Florian Festi ffesti at redhat.com
Thu Feb 20 22:53:17 UTC 2014


On 02/20/2014 03:44 PM, Colin Walters wrote:
> On Thu, Feb 20, 2014 at 7:27 AM, Florian Festi <ffesti at redhat.com> wrote:
>> We are currently working on adding weak and rich dependencies to
>> upstream RPM. There are basically two parts: 
> 
> Is someone signed up to do the necessary frontend work for this on the
> dnf/yum side?  If we're allowing choice of "A | B" like this, there
> needs to be a frontend that actually allows choosing, like aptitude.

Yes and no. Right now there is no plan to allow the user to do the
choosing.

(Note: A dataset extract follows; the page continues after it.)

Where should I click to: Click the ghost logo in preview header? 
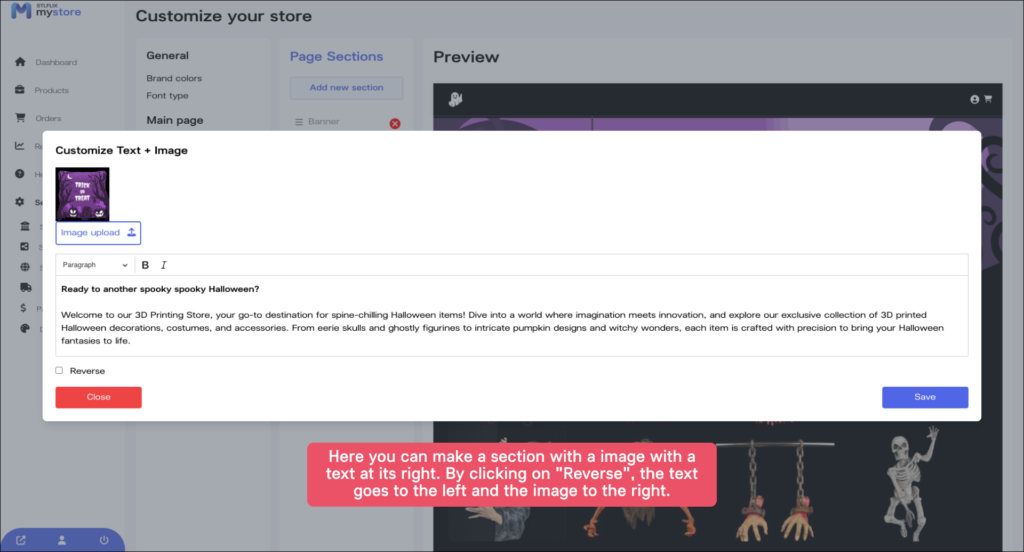click(x=455, y=99)
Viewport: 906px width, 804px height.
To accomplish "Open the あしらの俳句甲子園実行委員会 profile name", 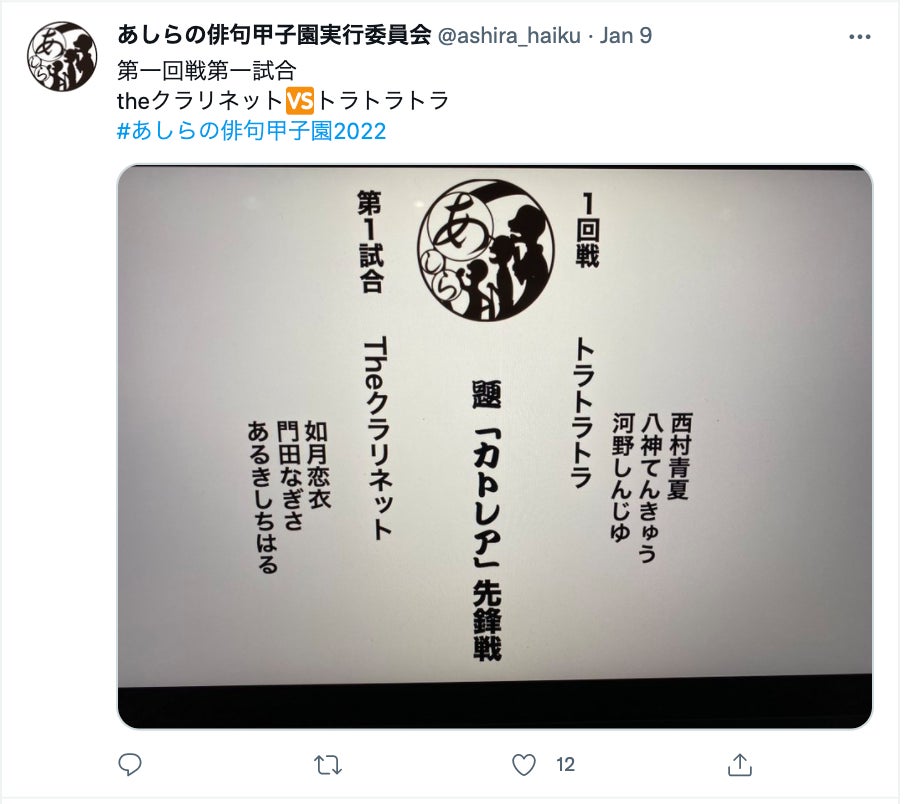I will [274, 36].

This ambiguity already exists in the current relations and we
will continue to handle it automatically.

> I guess one could go with the "shortest package name wins" approach or
> whatever the current heuristic is for now...

The heuristics will improved though. Libsolv already uses weak
dependencies to choose the "more desired" package. I hope we can add
support for preferring the more left packages over later packages in
such or-clauses. That way
Requires: sendmail or postfix
would prefer sendmail while
Requires: MTA
chooses one of them the by some unrelated criteria.

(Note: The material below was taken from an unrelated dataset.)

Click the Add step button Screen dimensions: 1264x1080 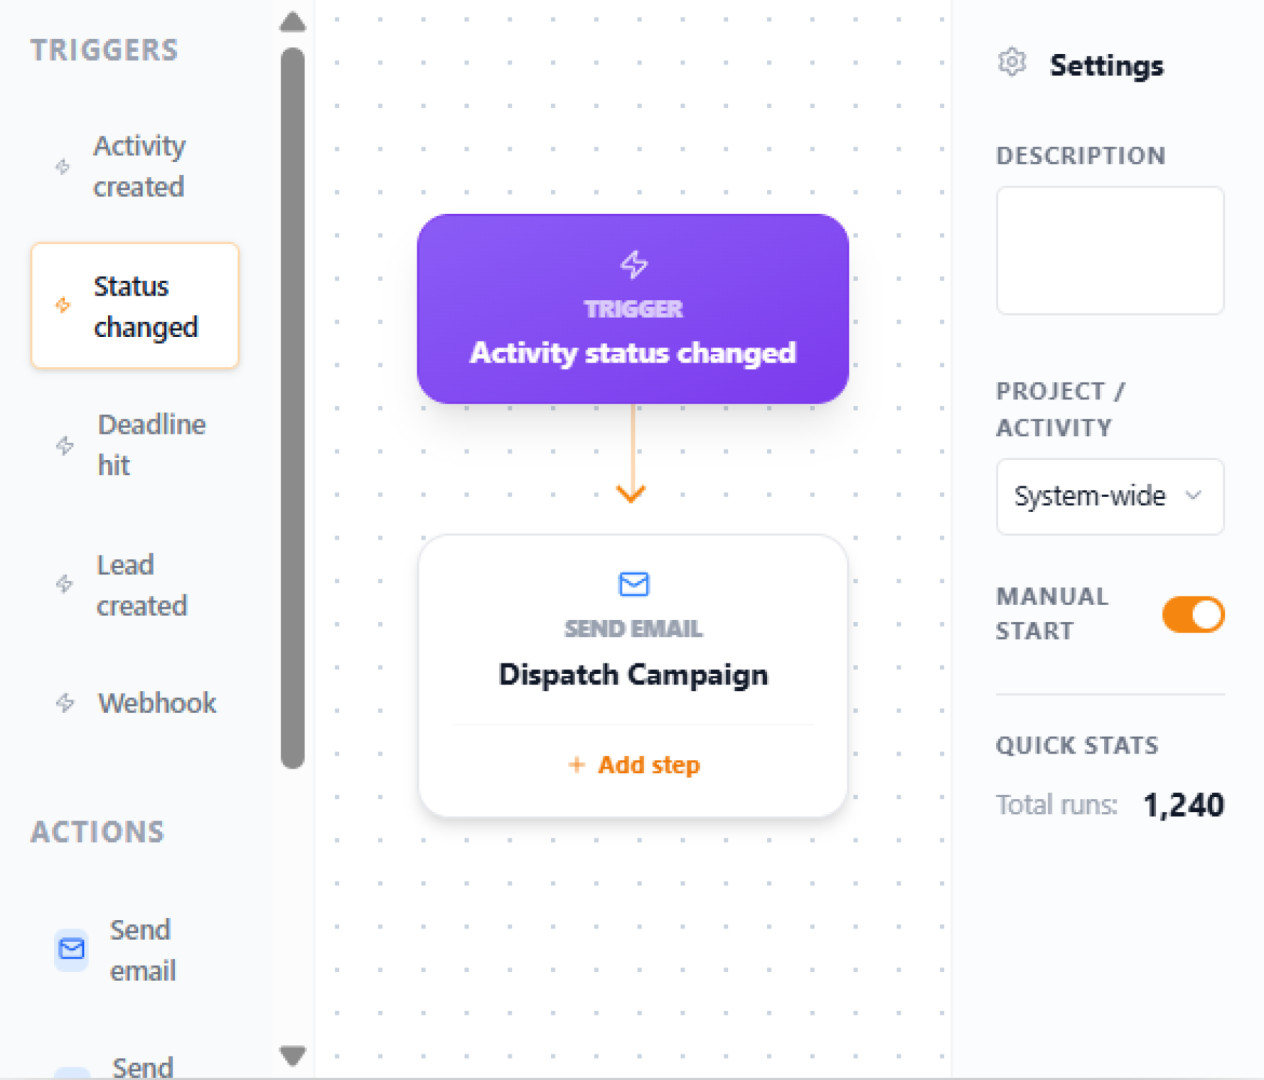634,765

> This is also relevant with things like kickstart files, where there is
> no interactivity allowed.
> 
> (For what it's worth I think making packaging even more complex and less
> predictable in order to increase flexibility is precisely the opposite
> direction of what we should be doing...but that's OK because I am coming
> at this from the other direction.  We'll meet in the middle somehow ;) )

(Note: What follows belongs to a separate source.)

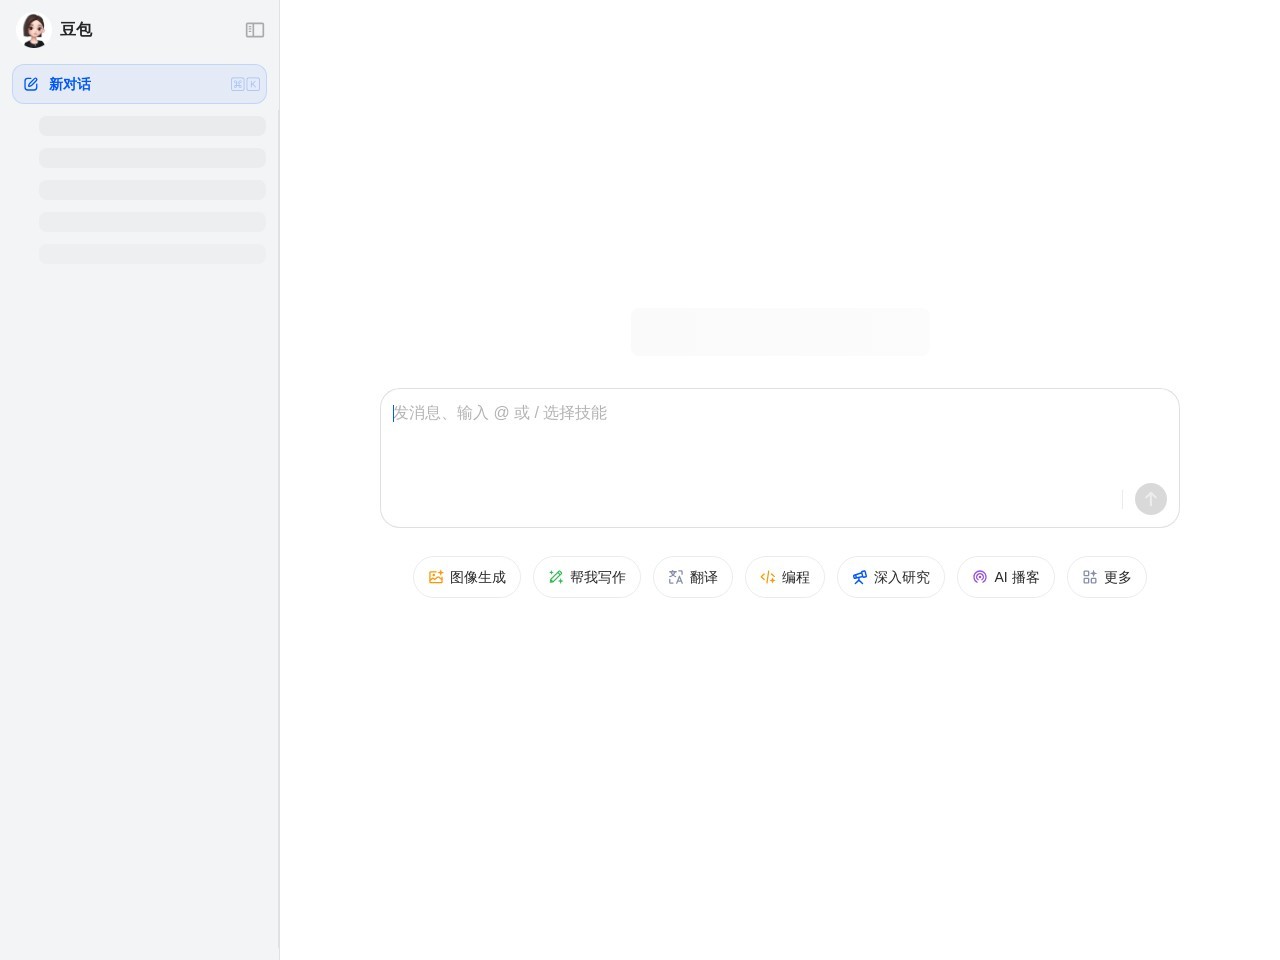
Task: Select the last loading chat history placeholder
Action: point(152,254)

Actually I am on your side of the argument. This effort is supposed to
give better control over how packages behave and relate to each other
*to the packager*.

While "A or B" is an often demanded feature the main reason for this are
relations that span a longer distance. E.g. Foo-langpack-es could
Supplement: Foo and langsupport-es
Or to implement the same behaviour with a forward dependency
package Foo could
Requires: Foo-langpack-es if langsupport-es

Both variants pull in a intermediate package (Foo-langpack-es) if two
packages are present (Foo and langsupport-es).

Florian

PS: I actually do think that we need to give the user more control over
the packages, too. The current tools are completely inadequate to manage
the number of packages we have in the distribution or even just on a
system. But this is a story for another time.